> The problem
Duplicate the data beginning at the line containing "You are a computer-use" and ending at the line containing "tap(425, 100)", both lines included.
** Start Provided entries **
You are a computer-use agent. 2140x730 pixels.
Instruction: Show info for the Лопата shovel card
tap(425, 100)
** End Provided entries **
** Start Provided entries **
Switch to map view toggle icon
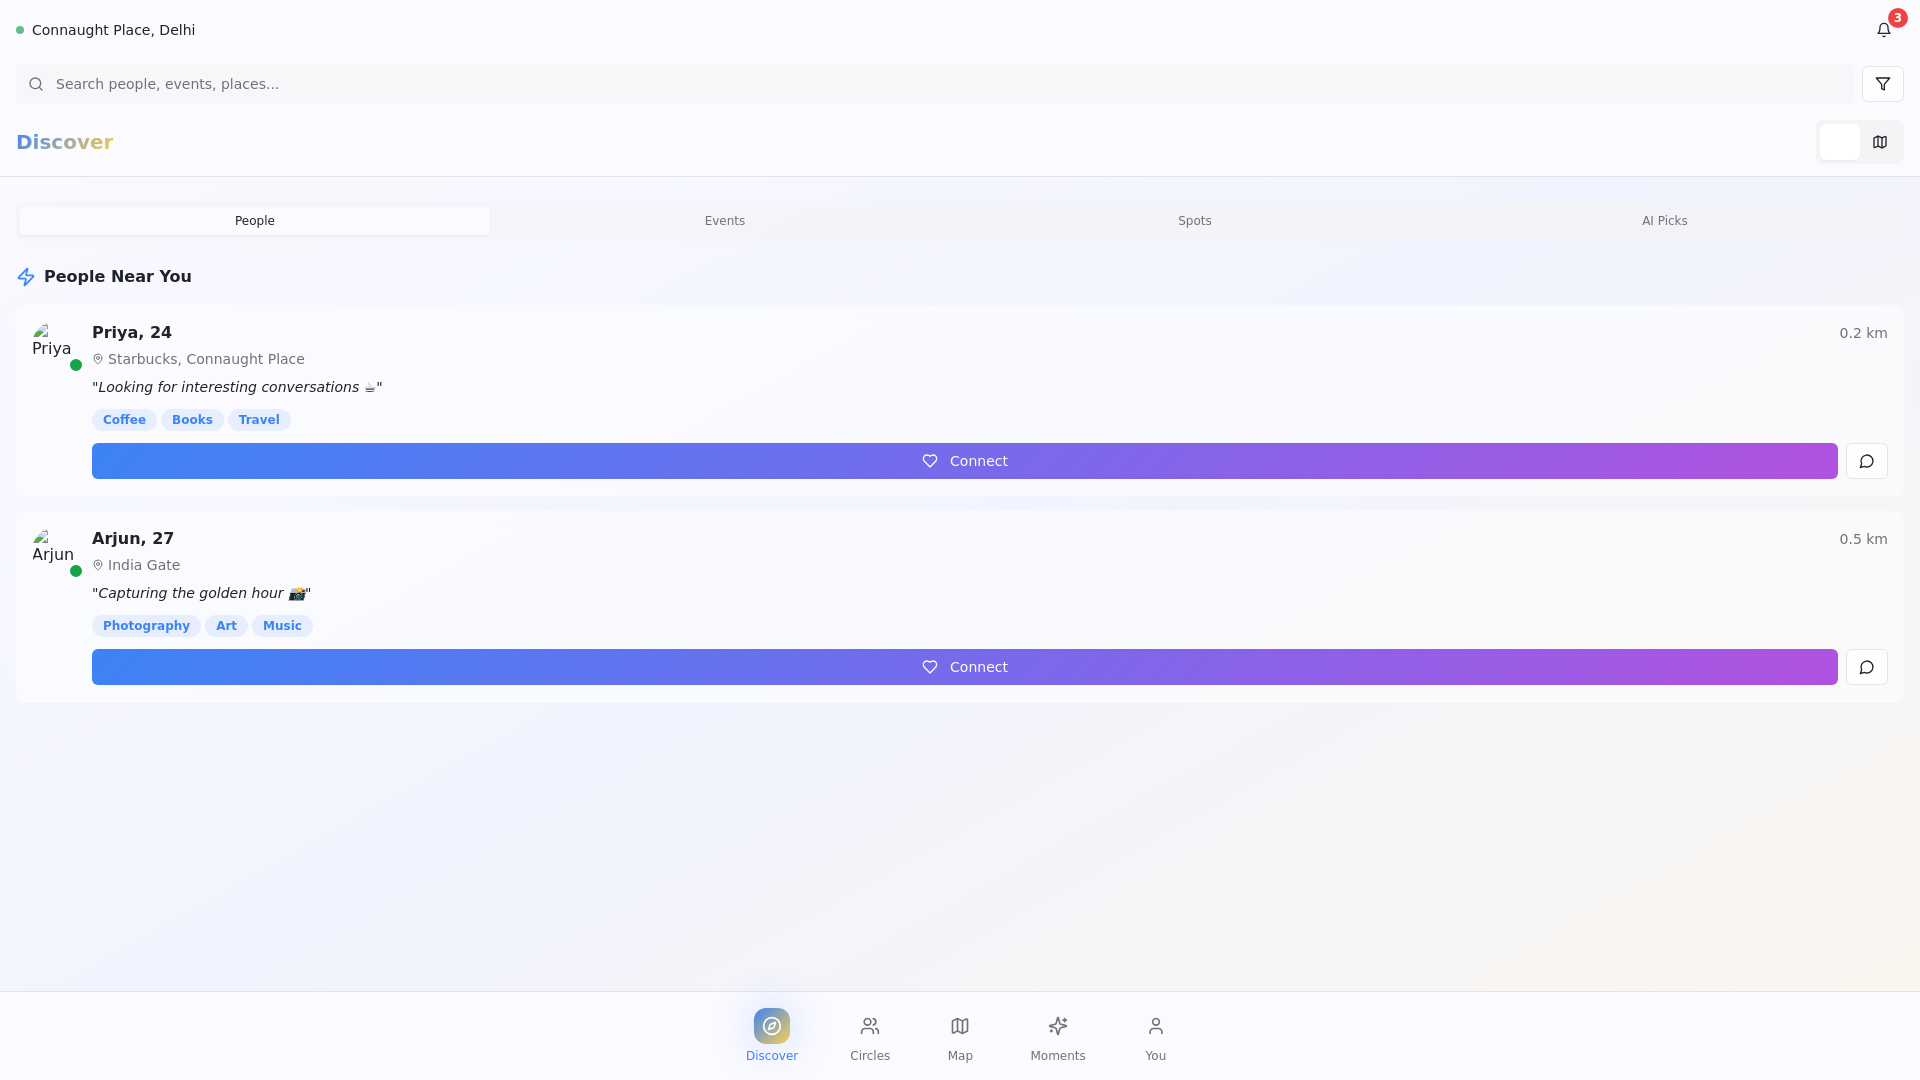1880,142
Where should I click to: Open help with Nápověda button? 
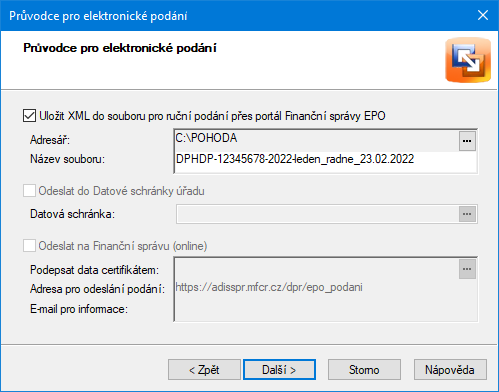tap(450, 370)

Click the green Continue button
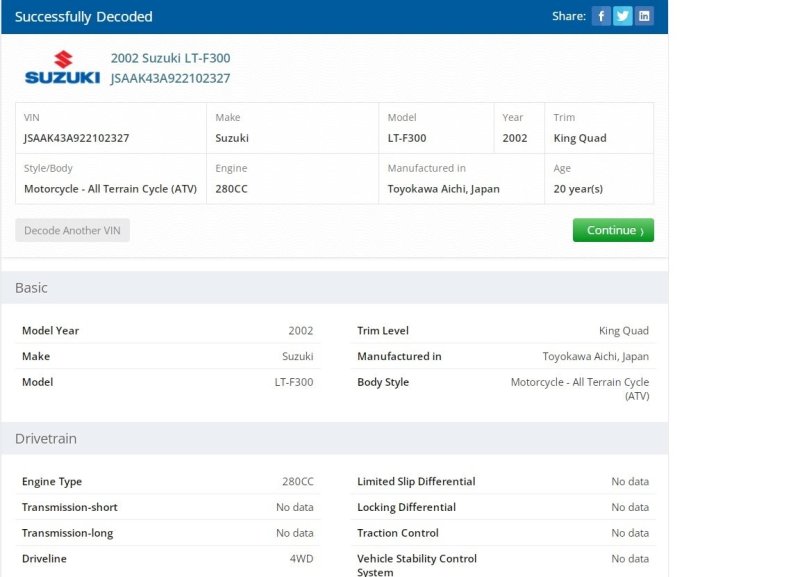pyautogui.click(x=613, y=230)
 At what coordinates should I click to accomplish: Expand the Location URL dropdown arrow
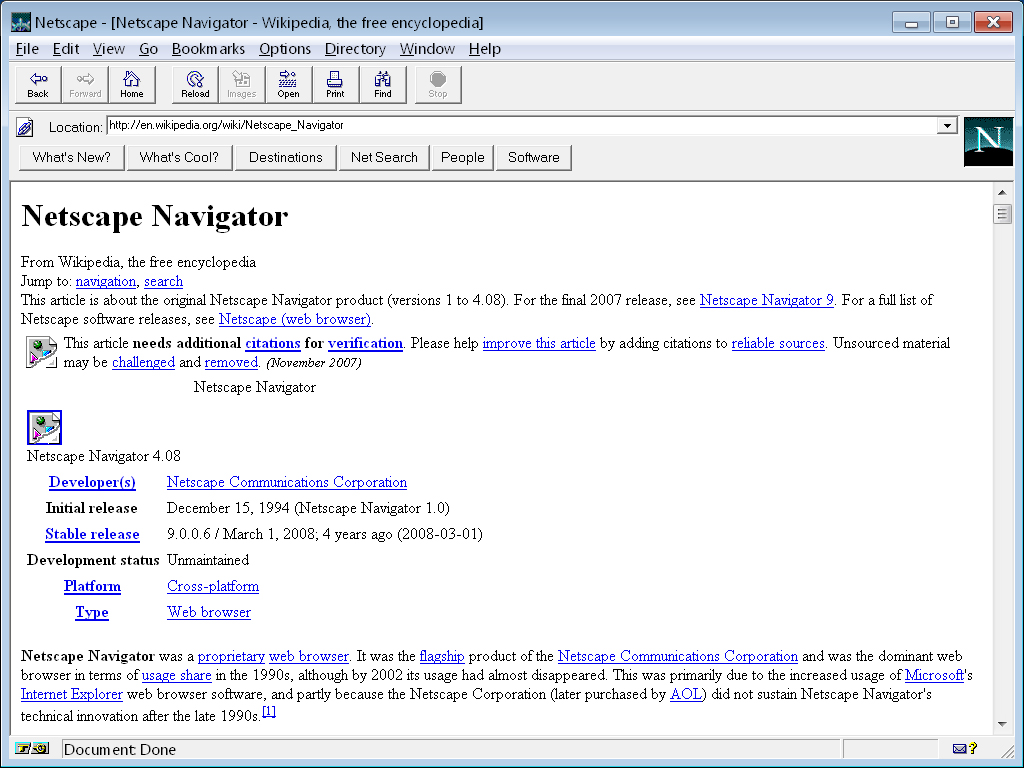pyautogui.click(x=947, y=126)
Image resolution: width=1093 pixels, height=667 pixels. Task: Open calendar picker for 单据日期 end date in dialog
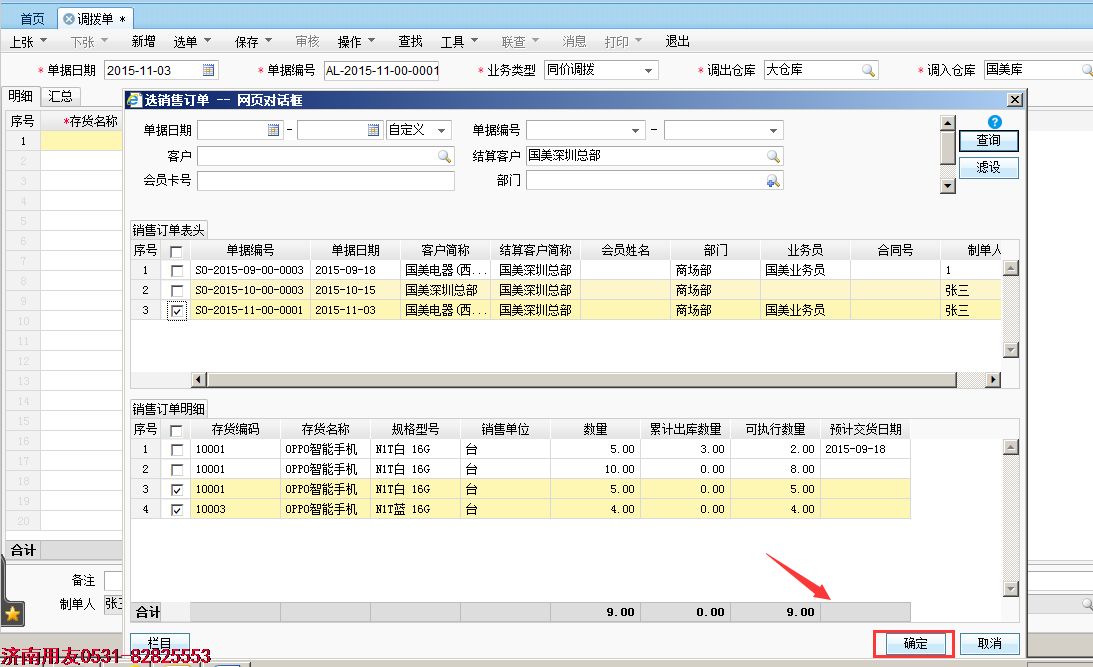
** End Provided entries **
** Start Provided entries **
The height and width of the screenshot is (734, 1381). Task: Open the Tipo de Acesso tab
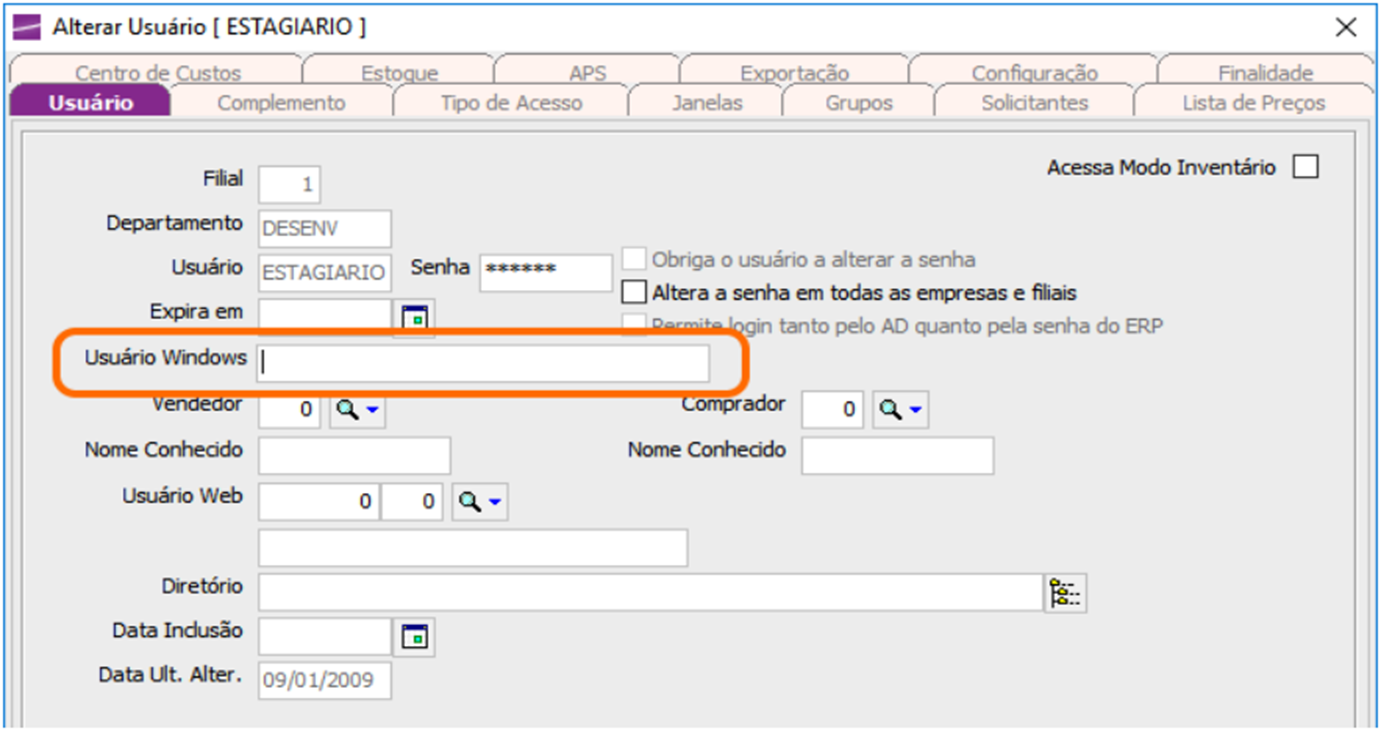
** End Provided entries **
> Reply to the exercise
You are a computer-use agent. 2140x730 pixels.
Instruction: Show info for the Лопата shovel card
tap(425, 100)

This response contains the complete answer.